Bale is just no frills. I think you can tell which films he's not proud of. Notice that he mentions neither Newsies nor Swing Kids. I think he doesn't mention awards because he feels like that doesn't necessarily make him a better actor.

Or Shaft.
 
He was awesome in Shaft. See ya when I see ya, slick.
 
It doesn't mention Little Women either. Perhaps it's not that he avoids listing what he's not proud of (I don't think Howl's Moving Castle is on there and I don't see a reason to distance himself from that) but instead the attitude is, "Eh, they know me. Just throw it up there."
 
http://www.insighteditions.com/The-Dark-Knight-Manual-Documents/dp/1608871045

According to this Bruce was Batman for 5 years between BB and TDK. Hmm....

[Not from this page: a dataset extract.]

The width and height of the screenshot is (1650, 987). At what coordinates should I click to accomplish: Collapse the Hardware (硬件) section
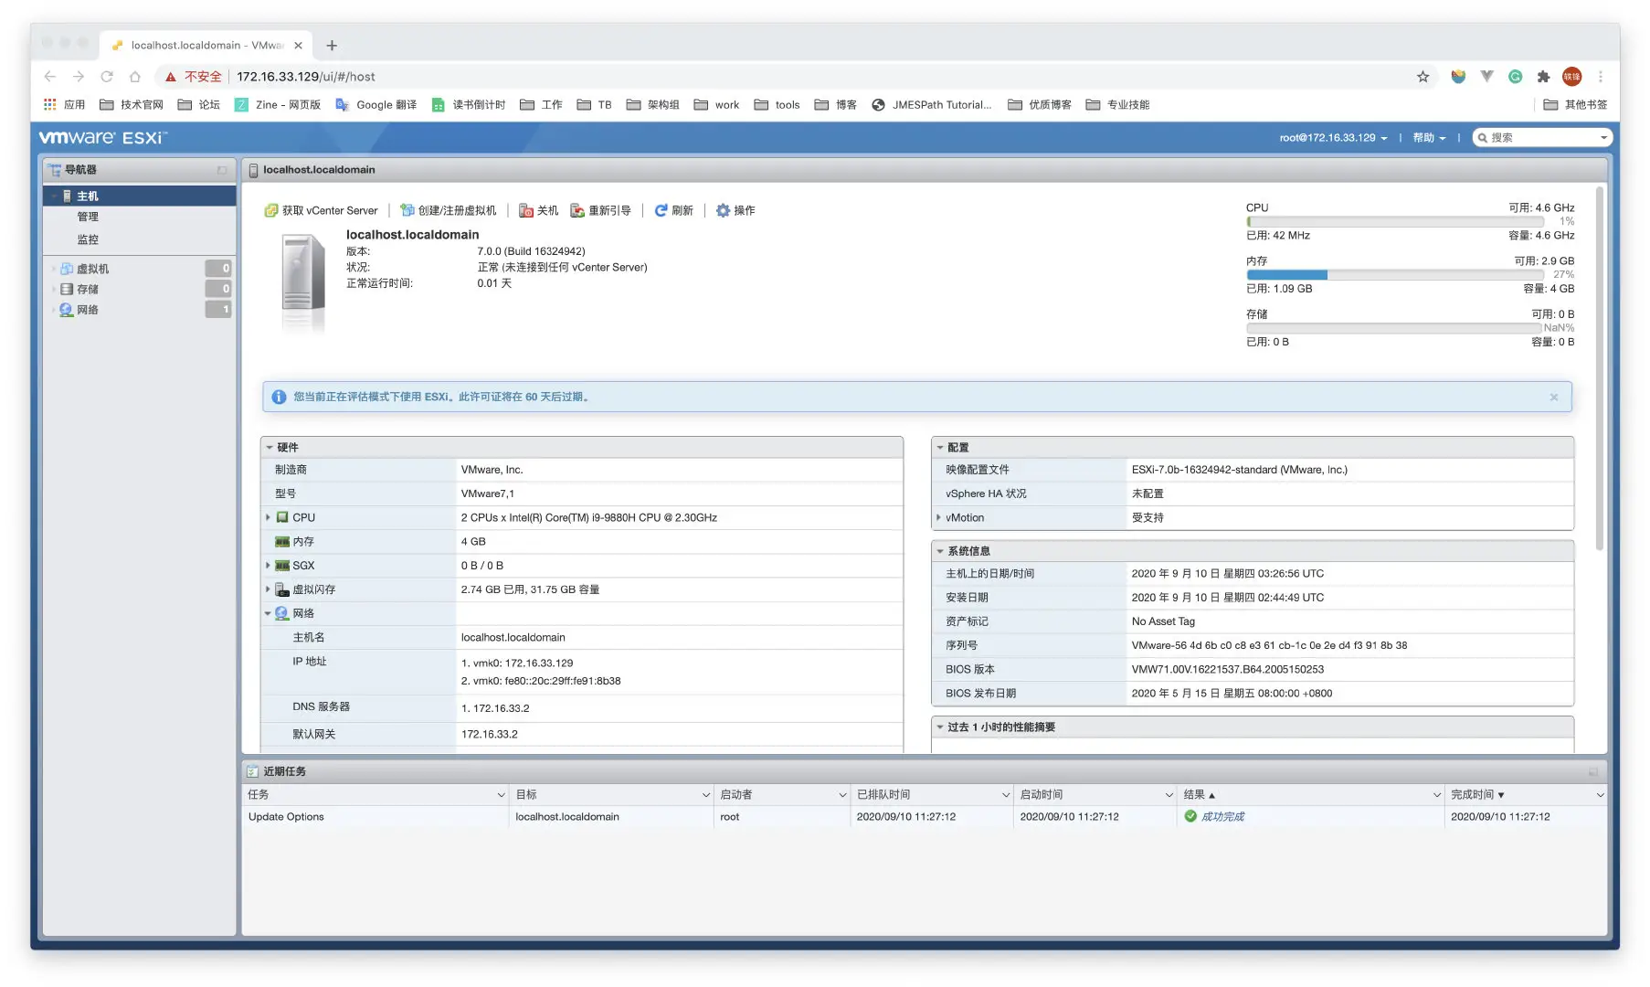click(270, 447)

You know, even if this is wrong, I was always confused about the time between BB and TDK. For instance, look at Gordon's son. In BB you can clearly see in one scene that he's a toddler (no way that was his sister; clearly it's a boy Barbara Gordon is feeding in that high chair). Then, suddenly in TDK he's like 7/8 yrs old. Huh???
 
From Geoff's article:

http://herocomplex.latimes.com/2012...-christopher-nolan-takes-batman-to-new-place/

As “Dark Knight Rises” opens, Bruce Wayne (Christian Bale) is a sullen shadow of himself, and instead of his Batman mask he hides behind a scraggly hermit’s beard. Eight years have passed since the murder of his true love, Rachel Dawes, and the fatal tumble of the deranged Harvey Dent. With the weight of those memories, the recluse must lean on a cane as he wanders a sealed-off wing of Wayne Manor. The world outside out claws away at that isolation, almost literally in the case of Selina Kyle (Anne Hathaway) the femme fatale traditionally called Catwoman.

Some scenes of Wayne’s reclusive bitterness and the urban bedlam evoke the landmark Frank Miller 1986 limited series “The Dark Knight Returns,” which (along with “Watchmen”) propelled much of the comics world into deep, dark grit for the next decade.